**Passage provided**
Cross-subsidization within the residential class has been used to create "postage stamp" rates. Like postage stamps for the delivery of letters across town or across the country, rates for the delivery of electricity to residential customers have been made the same. That is, the wires charge for the delivery of one kilowatt-hour of electricity is the same, regardless of where in the province a customer is located. Through regulation of the wires business, the government can still require postage stamp rates for residential customers. It was clear in our discussions with stakeholders (the view was unanimous) that postage stamp rates for residential customers was the right thing to do. This is an example of how government can still implement public policy, through a regulator, in an open and competitive market.

Cross-subsidization to the residential class is more difficult to maintain in open competitive market, as the price of electricity will not be regulated. Much of this kind of cross-subsidization is based on differential costs in generation. Residential customers tend to have high peaks in their consumption of electricity and generation facilities were built to accommodate that demand. Because they do not operate all the time, these peak generation facilities are expensive. If they are for the benefit of residential customers, then their costs are properly allocated to those customers. But at present, much of the cross-subsidization to the residential class occurs because the peak generation costs are shared by industrial and general service customers to a greater extent than their usage justifies. In a competitive market, the charge for electricity (as opposed to the delivery charge for the wires) will be set by the market. The Public Utilities Board has already set an objective for NB Power to reduce the level of cross-subsidization to residential customers so that revenue/cost ratios for all classes are in the range of .95 to 1.05. We heard no objections to this principle. Many participants did, however, suggest phasing in the reduction of cross-subsidy. Further study is necessary to design mechanisms to do so and avoid rate shock.

4. Environmental Issues
Virtually everybody who made a presentation to the task force spoke to the importance of the environment both in general terms and as it relates to energy. Some insisted that environment concerns should permeate all discussions regarding the future of electricity in New Brunswick. More specifically, one participant argued that New Brunswick should consider articulating a code of environmental principles to be respected vis-à-vis energy as New Brunswick moves toward 2000 and beyond. A number of participants also insisted that New Brunswick not build another nuclear plant, at least until the problems associated with decommissioning and disposition of spent fuel rods are solved. Still others argued that New Brunswickers should be given the opportunity to purchase green power in the future.

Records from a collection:
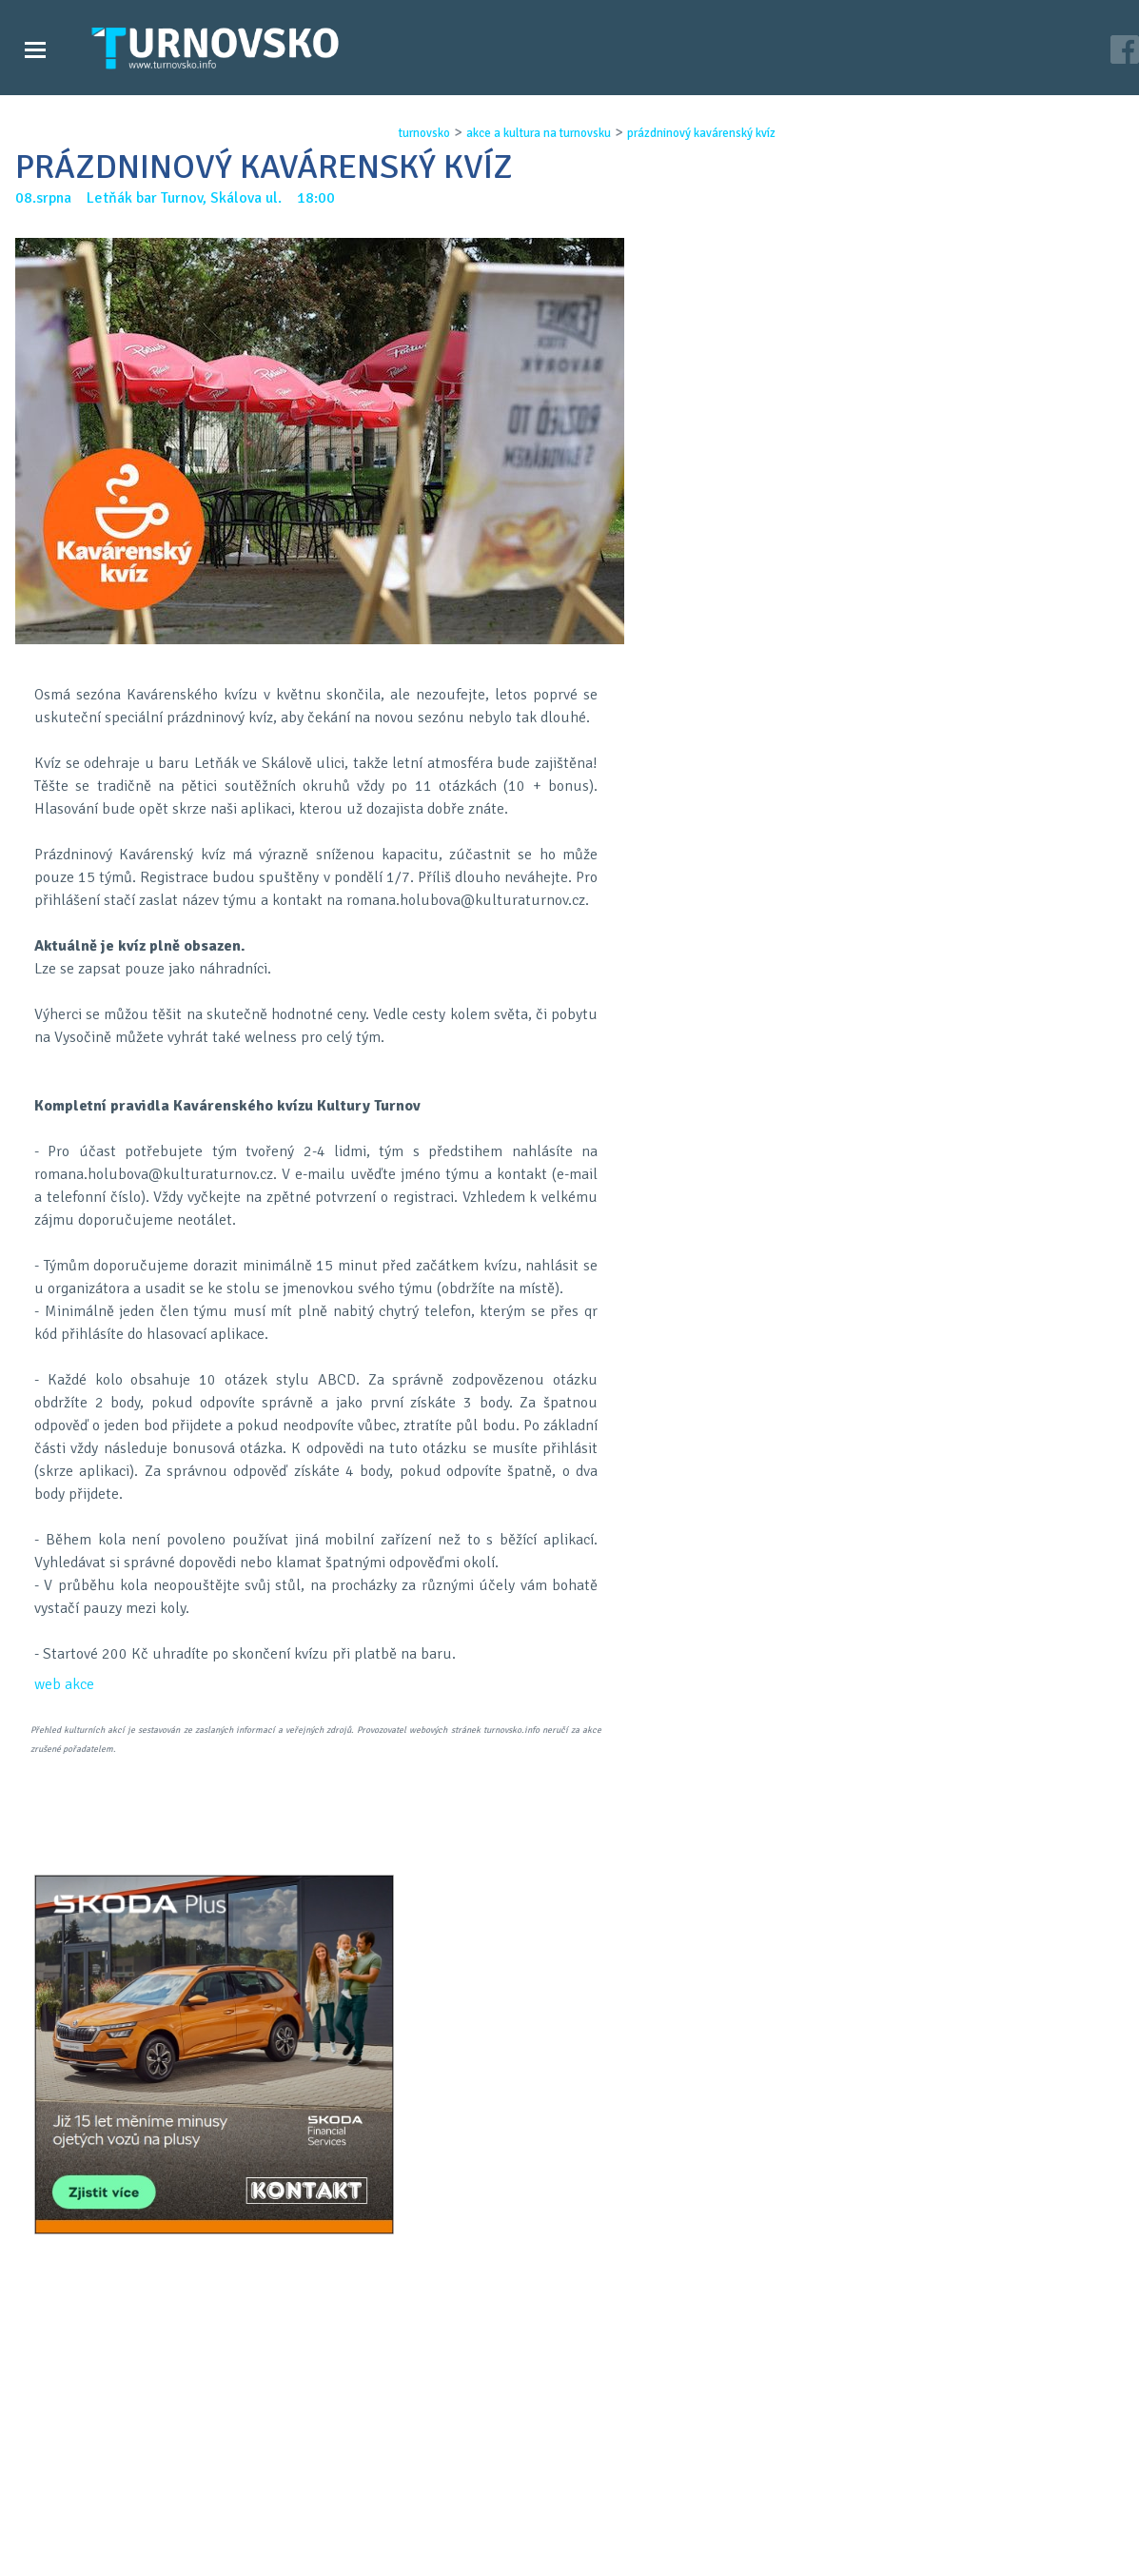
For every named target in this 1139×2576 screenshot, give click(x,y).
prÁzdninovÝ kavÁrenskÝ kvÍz (700, 133)
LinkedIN (635, 1825)
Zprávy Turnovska (91, 2529)
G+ (585, 1825)
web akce (64, 1684)
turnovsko (423, 133)
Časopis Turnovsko (475, 2529)
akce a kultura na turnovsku (537, 133)
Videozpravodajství (97, 2548)
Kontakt (440, 2548)
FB (536, 1825)
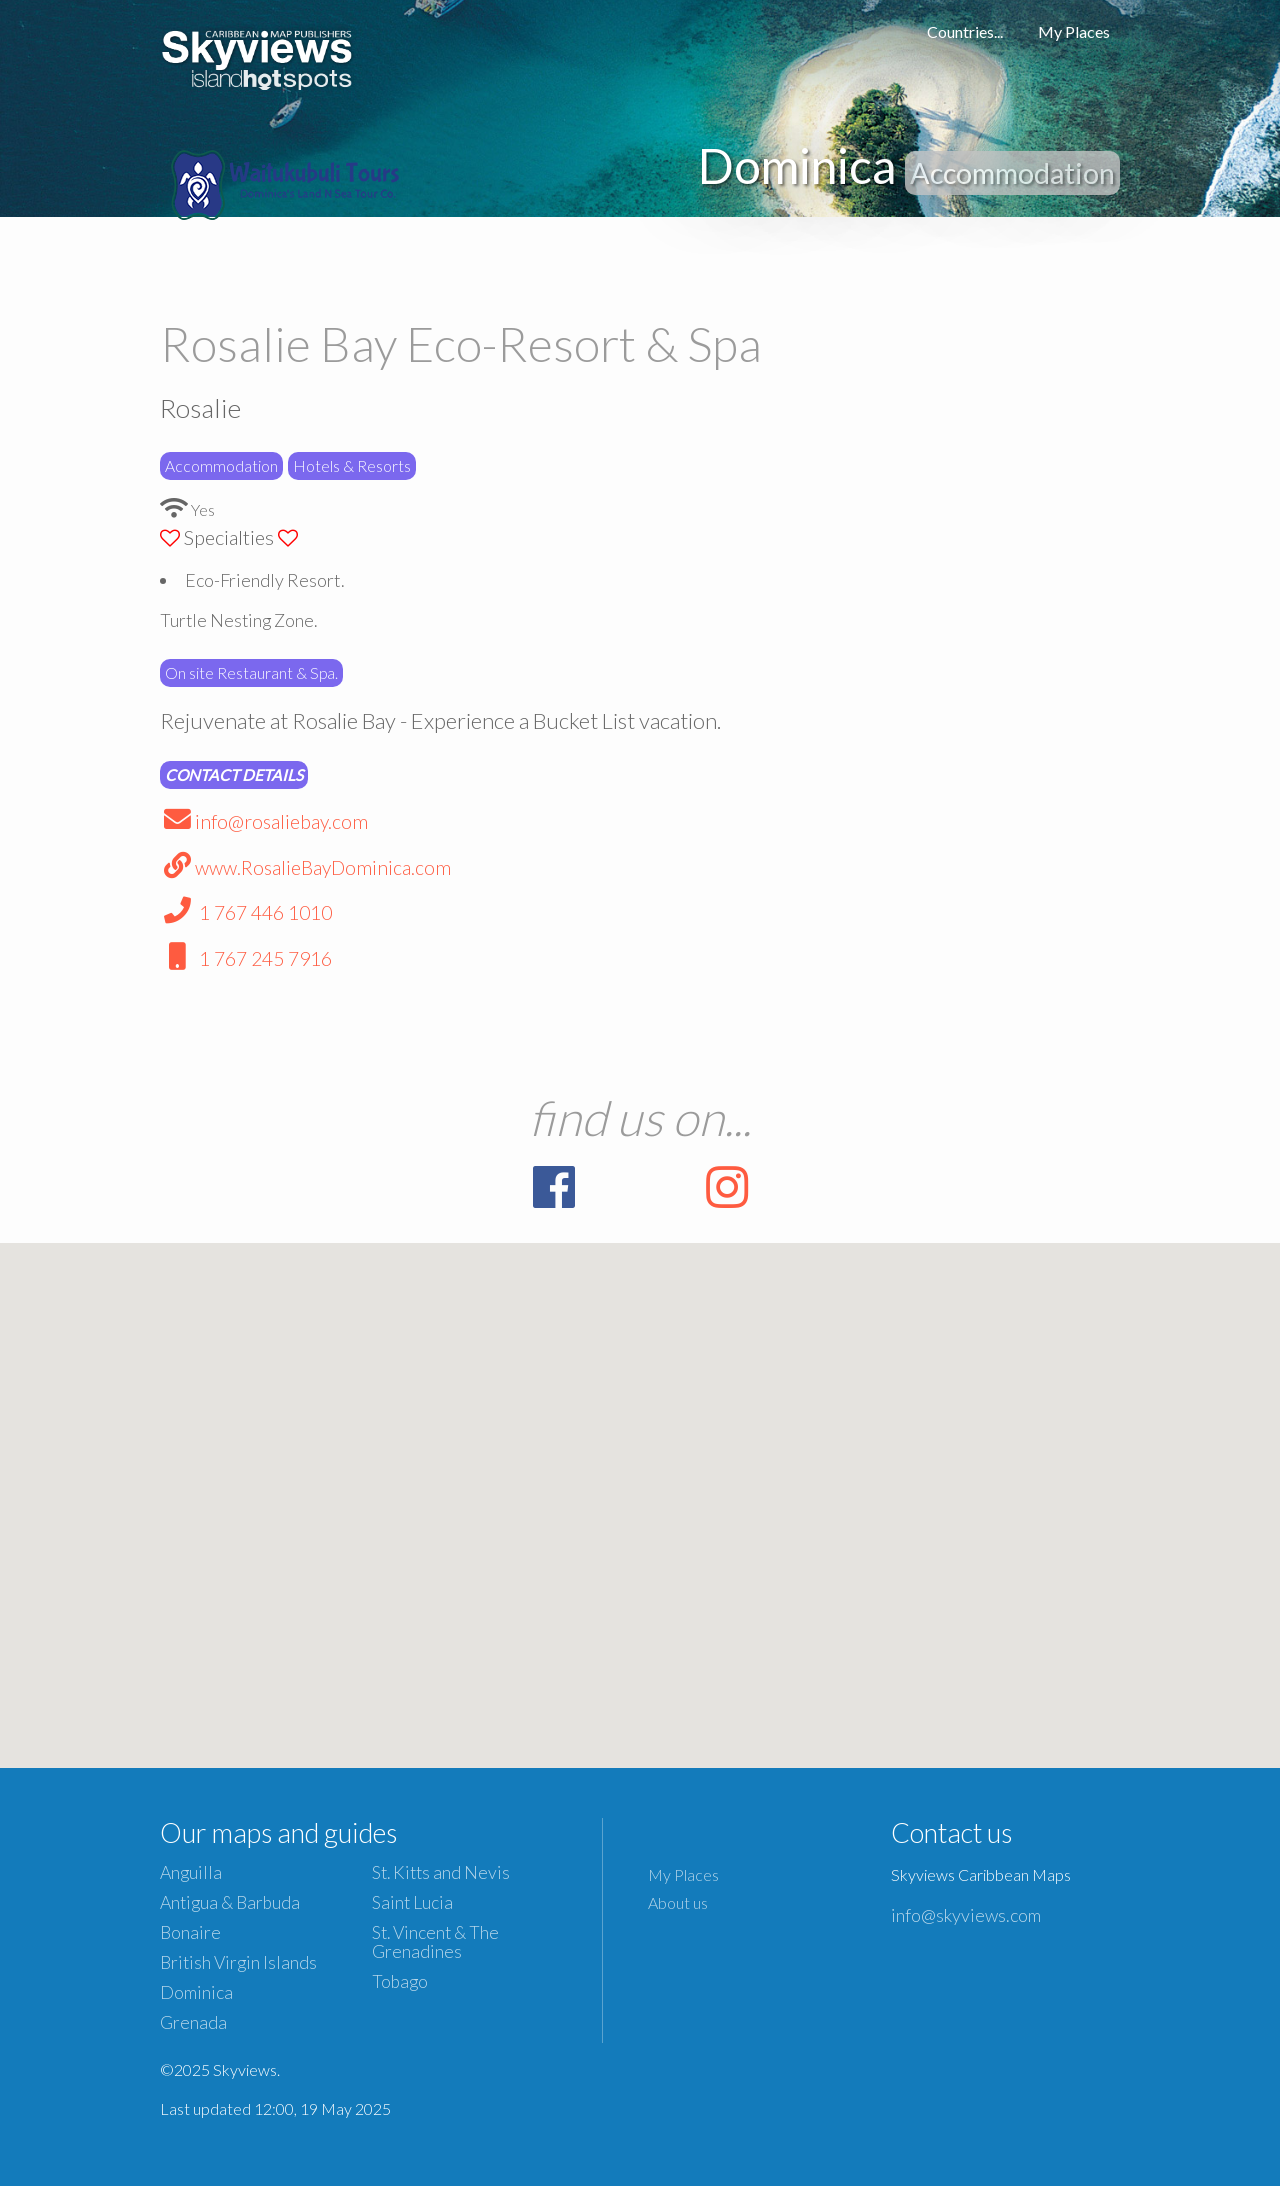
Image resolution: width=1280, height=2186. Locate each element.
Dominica (196, 1992)
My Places (1074, 31)
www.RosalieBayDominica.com (305, 867)
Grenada (193, 2022)
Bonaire (190, 1932)
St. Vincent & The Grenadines (435, 1942)
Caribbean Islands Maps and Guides (258, 55)
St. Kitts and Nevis (441, 1872)
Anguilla (191, 1872)
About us (678, 1902)
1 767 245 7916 (246, 958)
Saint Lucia (412, 1902)
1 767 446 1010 (246, 912)
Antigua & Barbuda (230, 1902)
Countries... (965, 31)
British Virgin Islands (238, 1962)
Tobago (400, 1981)
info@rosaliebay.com (264, 821)
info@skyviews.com (966, 1915)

**Set problem 1**
In the electricity policy passage, what range of revenue/cost ratios for all classes has the Public Utilities Board set as NB Power's objective?
**Set problem 2**
From the electricity policy passage, extract the part that opens with the words containing "4. Environmental Issues" and closes with "in the future.".

**Written solution 1**
.95 to 1.05

**Written solution 2**
4. Environmental Issues
Virtually everybody who made a presentation to the task force spoke to the importance of the environment both in general terms and as it relates to energy. Some insisted that environment concerns should permeate all discussions regarding the future of electricity in New Brunswick. More specifically, one participant argued that New Brunswick should consider articulating a code of environmental principles to be respected vis-à-vis energy as New Brunswick moves toward 2000 and beyond. A number of participants also insisted that New Brunswick not build another nuclear plant, at least until the problems associated with decommissioning and disposition of spent fuel rods are solved. Still others argued that New Brunswickers should be given the opportunity to purchase green power in the future.